Anyhow, the multi-cell power source seems fraught with problems, at least with the circuits I have tried so far. I did not really understand why, but your comments have definitely helped–thanks again!
It’s great to hear from you, Eric. I’m glad you found my blog. I suggest you add a way to contact you in your blog. I once used blogger/blogspot. but if you read my web page you will see why I recommend that people shouldn’t use it. I lost my blogspot blog almost two years ago, so I don’t know how bad it is with blogger, but on my blog, which uses WordPress, I was getting dozens of comment spams until I enabled a free plugin program. Once I enabled that, almost all of the comment spams were put into a spam directory. Right now there are 135 spams after about a week, and I have to empty it. If you use your email address, make sure you don’t use the at sign, because the spammers search for email addresses with at signs. I just tell people that my yahoo.com email address is acmefixer, and they have to put the two together and add the at sign.
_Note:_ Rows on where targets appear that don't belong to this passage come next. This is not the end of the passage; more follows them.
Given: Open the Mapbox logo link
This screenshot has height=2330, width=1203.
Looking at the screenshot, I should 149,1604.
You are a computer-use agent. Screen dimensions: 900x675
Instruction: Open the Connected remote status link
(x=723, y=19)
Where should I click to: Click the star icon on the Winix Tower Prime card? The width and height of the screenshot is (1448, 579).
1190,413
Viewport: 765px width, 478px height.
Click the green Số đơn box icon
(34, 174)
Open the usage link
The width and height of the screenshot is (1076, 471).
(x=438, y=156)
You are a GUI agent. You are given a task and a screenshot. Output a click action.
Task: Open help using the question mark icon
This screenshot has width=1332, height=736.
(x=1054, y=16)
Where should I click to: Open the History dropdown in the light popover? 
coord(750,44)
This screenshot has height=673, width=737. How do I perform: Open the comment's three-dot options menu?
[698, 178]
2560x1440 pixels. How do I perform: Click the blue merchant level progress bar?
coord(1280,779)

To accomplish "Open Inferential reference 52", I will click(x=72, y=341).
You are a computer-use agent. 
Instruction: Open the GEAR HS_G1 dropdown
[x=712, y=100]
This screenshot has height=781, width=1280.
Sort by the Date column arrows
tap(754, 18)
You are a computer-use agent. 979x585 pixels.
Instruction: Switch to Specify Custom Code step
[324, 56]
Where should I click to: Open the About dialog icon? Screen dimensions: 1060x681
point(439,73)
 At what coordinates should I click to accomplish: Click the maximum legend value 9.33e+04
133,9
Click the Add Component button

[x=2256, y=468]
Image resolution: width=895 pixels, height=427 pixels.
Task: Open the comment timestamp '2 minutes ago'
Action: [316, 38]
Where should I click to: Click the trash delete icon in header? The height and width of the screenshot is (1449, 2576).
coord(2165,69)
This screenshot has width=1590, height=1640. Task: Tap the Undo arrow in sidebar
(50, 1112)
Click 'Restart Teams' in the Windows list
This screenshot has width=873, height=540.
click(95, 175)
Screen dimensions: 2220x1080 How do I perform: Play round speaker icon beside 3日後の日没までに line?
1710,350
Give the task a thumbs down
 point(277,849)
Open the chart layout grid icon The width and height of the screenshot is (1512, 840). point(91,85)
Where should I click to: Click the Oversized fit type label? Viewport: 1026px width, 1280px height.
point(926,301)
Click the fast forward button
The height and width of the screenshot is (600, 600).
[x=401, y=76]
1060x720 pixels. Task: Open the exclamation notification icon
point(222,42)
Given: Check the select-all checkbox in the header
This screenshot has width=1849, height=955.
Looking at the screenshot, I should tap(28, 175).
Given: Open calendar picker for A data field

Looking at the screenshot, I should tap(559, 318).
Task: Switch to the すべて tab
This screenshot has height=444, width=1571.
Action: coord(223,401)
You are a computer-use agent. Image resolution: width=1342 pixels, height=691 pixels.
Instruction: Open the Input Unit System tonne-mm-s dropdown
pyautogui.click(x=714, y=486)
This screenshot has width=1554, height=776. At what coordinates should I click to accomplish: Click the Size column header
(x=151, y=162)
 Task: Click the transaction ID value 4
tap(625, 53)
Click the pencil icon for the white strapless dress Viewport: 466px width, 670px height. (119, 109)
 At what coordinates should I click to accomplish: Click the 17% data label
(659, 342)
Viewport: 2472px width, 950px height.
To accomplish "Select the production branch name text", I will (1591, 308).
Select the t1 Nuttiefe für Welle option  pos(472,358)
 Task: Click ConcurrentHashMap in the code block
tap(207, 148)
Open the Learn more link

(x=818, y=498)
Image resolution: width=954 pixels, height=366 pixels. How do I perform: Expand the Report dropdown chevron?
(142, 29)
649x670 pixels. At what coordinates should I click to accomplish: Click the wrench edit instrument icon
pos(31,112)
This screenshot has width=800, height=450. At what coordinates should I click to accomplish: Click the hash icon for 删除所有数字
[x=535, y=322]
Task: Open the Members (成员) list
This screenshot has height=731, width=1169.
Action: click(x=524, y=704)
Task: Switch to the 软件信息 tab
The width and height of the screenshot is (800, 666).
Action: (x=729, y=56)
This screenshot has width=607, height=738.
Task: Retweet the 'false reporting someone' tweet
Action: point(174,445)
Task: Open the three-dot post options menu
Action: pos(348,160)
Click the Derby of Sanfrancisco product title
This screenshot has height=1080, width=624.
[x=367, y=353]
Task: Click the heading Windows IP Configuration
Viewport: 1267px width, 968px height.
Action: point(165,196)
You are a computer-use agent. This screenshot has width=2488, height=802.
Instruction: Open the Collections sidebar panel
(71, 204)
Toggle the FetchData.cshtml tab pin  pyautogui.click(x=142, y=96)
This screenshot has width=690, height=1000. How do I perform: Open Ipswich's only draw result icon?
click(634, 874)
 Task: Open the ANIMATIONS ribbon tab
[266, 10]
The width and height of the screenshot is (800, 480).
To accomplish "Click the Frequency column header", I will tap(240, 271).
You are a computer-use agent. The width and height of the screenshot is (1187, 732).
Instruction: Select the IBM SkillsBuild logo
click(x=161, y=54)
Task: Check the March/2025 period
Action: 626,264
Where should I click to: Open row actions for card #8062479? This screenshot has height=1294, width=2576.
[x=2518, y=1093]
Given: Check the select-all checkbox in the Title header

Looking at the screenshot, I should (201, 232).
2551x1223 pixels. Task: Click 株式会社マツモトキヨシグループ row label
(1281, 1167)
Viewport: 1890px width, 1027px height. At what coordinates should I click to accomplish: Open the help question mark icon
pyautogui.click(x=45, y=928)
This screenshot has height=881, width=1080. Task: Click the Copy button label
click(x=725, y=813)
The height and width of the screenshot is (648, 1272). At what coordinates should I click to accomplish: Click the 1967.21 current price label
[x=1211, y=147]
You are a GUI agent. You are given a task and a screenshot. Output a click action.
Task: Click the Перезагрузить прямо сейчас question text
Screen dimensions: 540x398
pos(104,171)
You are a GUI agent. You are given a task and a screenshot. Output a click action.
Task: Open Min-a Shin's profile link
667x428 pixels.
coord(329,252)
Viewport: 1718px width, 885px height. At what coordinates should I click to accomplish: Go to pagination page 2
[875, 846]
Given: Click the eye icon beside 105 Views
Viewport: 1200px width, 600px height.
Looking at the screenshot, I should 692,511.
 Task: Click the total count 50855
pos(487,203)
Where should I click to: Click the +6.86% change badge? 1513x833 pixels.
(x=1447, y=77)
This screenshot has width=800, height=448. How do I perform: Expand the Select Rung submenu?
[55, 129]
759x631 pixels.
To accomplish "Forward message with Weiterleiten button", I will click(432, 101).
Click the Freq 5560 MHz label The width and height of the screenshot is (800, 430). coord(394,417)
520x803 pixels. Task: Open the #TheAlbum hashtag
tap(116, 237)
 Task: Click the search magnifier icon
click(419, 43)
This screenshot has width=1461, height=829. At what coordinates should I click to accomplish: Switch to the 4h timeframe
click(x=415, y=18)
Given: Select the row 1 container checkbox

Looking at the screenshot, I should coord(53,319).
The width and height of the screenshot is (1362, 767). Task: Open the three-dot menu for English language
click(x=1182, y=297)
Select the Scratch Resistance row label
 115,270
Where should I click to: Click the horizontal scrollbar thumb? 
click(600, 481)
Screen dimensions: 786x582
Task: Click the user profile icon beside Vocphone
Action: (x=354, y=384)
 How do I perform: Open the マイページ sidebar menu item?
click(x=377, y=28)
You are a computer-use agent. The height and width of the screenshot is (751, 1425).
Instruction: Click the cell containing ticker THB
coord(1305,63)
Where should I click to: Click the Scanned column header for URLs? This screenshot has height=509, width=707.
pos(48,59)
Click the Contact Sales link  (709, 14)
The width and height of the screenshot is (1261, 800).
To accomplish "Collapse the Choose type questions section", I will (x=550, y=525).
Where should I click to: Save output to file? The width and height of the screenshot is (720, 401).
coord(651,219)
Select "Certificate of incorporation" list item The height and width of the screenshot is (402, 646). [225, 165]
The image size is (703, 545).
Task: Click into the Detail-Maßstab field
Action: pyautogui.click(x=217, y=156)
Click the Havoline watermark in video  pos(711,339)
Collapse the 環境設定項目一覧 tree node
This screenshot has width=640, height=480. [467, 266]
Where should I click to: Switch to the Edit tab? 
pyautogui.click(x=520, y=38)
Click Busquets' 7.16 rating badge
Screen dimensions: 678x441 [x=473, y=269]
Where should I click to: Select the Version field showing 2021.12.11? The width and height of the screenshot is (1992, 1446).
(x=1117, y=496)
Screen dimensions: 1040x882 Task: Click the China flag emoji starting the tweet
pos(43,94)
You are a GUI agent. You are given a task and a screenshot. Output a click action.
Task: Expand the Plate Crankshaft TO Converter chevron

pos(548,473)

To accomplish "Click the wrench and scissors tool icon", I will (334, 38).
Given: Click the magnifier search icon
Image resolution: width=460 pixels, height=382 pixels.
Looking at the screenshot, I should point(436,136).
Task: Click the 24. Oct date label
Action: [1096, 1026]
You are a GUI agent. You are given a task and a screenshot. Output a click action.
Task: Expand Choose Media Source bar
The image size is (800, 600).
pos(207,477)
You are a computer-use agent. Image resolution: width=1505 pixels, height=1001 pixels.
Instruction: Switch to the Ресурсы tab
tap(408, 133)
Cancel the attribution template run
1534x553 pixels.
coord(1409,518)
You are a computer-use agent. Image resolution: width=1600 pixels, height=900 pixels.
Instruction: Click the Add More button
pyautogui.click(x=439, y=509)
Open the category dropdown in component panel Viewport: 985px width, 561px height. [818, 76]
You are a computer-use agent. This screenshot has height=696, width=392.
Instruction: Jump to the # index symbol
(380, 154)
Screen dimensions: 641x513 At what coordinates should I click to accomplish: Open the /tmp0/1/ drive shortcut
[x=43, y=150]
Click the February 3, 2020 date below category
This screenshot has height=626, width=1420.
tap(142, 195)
The issue of parallel LEDs without individual current limiting resistors is important with direct current power, like from a battery. When the Joule Thief puts out a pulse to the LED, the peak current is so high that the voltage drop across the LED is 4 to 4.5 volts, due to the internal resistance of the LED. I can see this high peak voltage on an oscilloscope. The LED’s internal resistance helps spread the current out more evenly over 2 or more parallel LEDs. Thus the differing currents in parallel LEDs isn’t so important with the Joule Thief. Also, mounting all of the parallel LEDs on the same heat sink or PC board helps keep the currents closer by keeping them all at the same temperature. If one hogs current and gets hotter, the others get hotter, too. I’ve written more in my blogs; if you want to read them you can search on certain words like forward voltage and parallel LED.
Best of success and I hope to hear from you again.